2025-12-23 19:17:16 +08:00

110 lines
3.6 KiB
Markdown

## MariaDB Binlog Indexer
This tool helps to index mariadb binlogs and store them in compact format to query faster.
### File Format
- **DuckDB** - Store all the metadata of binlogs.
- **Parquet** - Store the actual queries.
### DB Schema
```
┌─────────────┬─────────────┬─────────┬─────────┬─────────┬─────────┐
│ column_name │ column_type │ null │ key │ default │ extra │
│ varchar │ varchar │ varchar │ varchar │ varchar │ varchar │
├─────────────┼─────────────┼─────────┼─────────┼─────────┼─────────┤
│ binlog │ VARCHAR │ YES │ NULL │ NULL │ NULL │
│ db_name │ VARCHAR │ YES │ NULL │ NULL │ NULL │
│ table_name │ VARCHAR │ YES │ NULL │ NULL │ NULL │
│ timestamp │ INTEGER │ YES │ NULL │ NULL │ NULL │
│ type │ VARCHAR │ YES │ NULL │ NULL │ NULL │
│ row_id │ INTEGER │ YES │ NULL │ NULL │ NULL │
│ event_size │ INTEGER │ YES │ NULL │ NULL │ NULL │
└─────────────┴─────────────┴─────────┴─────────┴─────────┴─────────┘
```
### Usage
Before starting up please note down,
- All the timestamps are in seconds UTC
- Available query types are `SELECT`, `INSERT`, `UPDATE`, `DELETE`, `OTHER`
Also, check the python docstrings for more details.
#### Initialize Indexer
```python
from mariadb_binlog_indexer import Indexer
indexer = Indexer(
base_path="<path to store indexer related files>",
db_name="metadata.db", # The name of the database to store metadata
)
```
#### Index New Binlog
```python
indexer.add(
binlog_path="<path to binlog>",
batch_size=10000, # The batch size to insert binlog in duckdb
)
```
#### Remove Indexes of Binlog
```python
indexer.remove(
binlog_path="<path to binlog>",
)
```
#### Generate Timeline
This function will provide a summary of binlog event in a given time range. It will split the time range into 30 parts and provide event related information for each part.
```python
indexer.get_timeline(
start_timestamp=1746534427, # The start timestamp in seconds UTC
end_timestamp=1756534427, # The end timestamp in seconds UTC,
type="INSERT", # Optional
database="test_db", # Optional
)
```
#### Get Row Ids
This function will help to get the row ids of each binlog based on our request.
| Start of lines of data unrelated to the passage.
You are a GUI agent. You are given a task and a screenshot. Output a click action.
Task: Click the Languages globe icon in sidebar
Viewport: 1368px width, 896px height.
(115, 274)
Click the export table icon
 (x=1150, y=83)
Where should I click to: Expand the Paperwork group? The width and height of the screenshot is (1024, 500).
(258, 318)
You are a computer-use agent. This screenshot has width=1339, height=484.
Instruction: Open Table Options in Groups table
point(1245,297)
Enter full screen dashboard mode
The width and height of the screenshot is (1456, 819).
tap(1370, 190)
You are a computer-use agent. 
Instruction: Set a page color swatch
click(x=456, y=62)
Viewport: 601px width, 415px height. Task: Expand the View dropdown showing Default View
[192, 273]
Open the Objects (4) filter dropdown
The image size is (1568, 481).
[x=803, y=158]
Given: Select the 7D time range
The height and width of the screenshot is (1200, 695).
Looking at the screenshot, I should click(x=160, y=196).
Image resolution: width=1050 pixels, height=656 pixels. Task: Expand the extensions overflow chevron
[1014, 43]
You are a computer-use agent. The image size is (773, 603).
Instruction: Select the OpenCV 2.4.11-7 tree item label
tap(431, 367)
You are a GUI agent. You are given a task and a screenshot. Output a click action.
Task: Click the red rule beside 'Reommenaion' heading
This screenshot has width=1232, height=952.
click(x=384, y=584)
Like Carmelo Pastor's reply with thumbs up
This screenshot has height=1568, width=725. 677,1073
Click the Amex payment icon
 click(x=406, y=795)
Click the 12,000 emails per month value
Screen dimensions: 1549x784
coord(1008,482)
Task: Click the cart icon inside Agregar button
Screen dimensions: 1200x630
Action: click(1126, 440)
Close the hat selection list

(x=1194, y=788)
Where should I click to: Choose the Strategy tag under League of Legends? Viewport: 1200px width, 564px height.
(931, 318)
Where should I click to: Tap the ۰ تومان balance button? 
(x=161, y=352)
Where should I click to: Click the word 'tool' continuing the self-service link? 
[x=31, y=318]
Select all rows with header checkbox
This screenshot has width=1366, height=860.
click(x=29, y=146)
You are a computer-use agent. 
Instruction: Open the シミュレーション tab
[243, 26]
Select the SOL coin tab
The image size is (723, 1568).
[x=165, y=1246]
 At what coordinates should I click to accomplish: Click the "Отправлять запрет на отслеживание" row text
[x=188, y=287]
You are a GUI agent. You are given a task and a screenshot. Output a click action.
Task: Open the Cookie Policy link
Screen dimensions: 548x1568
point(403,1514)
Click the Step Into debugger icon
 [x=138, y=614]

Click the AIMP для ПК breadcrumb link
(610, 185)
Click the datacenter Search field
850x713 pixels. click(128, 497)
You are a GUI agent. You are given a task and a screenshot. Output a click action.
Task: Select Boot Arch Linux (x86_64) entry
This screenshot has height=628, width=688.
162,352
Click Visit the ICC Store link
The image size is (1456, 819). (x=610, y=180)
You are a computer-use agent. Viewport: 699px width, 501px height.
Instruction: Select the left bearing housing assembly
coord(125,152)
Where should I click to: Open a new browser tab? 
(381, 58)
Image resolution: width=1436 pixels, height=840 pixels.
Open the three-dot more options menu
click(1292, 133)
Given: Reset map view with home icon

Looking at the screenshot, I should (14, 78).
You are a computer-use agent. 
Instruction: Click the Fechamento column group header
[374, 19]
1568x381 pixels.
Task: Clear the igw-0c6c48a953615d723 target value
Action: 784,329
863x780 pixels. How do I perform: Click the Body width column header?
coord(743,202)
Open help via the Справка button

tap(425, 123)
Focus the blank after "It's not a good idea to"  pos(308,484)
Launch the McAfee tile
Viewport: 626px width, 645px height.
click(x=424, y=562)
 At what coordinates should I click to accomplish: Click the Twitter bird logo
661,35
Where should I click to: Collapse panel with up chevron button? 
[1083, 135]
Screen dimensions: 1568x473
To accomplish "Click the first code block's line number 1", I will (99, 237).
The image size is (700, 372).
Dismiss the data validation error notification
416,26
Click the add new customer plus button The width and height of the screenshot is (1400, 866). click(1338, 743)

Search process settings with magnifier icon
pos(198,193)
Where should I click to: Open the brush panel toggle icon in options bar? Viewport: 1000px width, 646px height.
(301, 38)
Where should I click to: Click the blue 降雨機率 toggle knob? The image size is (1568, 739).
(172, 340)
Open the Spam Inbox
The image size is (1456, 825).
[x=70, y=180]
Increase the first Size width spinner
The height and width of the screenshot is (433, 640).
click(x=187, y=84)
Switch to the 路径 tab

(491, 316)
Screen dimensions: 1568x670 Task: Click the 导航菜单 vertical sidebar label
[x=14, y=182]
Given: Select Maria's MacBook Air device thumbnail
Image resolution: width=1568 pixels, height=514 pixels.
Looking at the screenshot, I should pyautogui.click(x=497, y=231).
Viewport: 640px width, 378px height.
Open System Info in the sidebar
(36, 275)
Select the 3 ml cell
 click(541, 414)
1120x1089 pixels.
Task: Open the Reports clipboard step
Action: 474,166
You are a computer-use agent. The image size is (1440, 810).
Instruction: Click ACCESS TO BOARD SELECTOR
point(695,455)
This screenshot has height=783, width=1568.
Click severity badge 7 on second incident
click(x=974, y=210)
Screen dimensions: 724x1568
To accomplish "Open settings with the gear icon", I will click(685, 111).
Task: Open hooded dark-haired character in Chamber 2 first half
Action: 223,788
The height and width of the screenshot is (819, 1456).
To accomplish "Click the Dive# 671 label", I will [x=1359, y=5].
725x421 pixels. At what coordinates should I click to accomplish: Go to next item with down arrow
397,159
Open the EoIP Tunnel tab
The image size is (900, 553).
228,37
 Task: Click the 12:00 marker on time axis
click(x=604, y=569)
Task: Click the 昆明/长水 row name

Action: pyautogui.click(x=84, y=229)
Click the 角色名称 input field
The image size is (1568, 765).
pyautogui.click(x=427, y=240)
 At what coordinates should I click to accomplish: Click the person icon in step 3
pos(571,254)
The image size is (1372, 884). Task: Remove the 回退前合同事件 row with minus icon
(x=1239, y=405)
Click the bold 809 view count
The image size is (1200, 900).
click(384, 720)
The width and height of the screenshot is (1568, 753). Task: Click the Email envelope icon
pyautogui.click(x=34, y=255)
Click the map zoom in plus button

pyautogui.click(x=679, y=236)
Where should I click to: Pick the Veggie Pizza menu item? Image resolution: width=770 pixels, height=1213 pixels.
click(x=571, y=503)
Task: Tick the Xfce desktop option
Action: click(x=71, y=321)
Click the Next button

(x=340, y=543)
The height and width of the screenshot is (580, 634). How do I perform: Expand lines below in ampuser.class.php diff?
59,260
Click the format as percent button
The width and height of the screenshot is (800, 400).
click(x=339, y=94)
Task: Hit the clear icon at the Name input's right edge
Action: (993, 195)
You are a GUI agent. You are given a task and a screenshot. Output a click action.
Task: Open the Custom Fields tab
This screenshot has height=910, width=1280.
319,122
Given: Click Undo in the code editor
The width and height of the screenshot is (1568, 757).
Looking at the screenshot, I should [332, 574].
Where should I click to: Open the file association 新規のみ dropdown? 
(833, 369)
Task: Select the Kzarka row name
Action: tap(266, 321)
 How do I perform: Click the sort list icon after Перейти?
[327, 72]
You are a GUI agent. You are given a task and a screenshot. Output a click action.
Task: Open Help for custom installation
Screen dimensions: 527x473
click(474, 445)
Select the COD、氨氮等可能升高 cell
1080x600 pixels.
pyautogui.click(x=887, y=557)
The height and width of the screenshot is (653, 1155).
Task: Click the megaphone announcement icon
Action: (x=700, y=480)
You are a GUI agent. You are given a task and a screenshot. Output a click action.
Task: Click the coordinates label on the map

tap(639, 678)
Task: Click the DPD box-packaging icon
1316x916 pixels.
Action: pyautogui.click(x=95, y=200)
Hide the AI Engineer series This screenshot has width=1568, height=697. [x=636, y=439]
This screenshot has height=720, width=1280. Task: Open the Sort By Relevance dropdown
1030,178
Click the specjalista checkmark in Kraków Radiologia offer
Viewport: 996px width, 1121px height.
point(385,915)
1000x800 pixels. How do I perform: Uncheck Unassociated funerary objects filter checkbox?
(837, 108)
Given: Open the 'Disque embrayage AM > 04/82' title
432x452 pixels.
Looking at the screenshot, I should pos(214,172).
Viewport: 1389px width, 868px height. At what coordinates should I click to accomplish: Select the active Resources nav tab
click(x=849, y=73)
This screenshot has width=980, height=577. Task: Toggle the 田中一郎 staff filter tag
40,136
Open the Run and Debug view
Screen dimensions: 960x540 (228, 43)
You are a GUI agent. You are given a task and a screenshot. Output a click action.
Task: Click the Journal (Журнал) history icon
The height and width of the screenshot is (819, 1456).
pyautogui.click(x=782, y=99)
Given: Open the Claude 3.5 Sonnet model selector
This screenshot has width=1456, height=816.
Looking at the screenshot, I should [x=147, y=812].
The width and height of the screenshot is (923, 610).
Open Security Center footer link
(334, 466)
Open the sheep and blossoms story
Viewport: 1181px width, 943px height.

The purpose of this function is to help finding required row ids beforehand to implement pagination on the other end.
Only reason of doing this is to reduce the search in the parquet files.
```python
indexer.get_row_ids(
start_timestamp=1746534427, # The start timestamp in seconds UTC
end_timestamp=1756534427, # The end timestamp in seconds UTC,
type="INSERT", # Optional
database="test_db", # Optional
table="test_table", # Optional
search_str="test", # Optional
)
```
#### Get Queries from Parquet Files
This function will help to get the queries from parquet files.
```python
indexer.get_queries(
row_ids={
"binlog_1": [101, 102, 103],
"binlog_2": [104, 105, 106],
},
database="test_db", # Optional
)
```
You need to provide database name as filtering purpose only.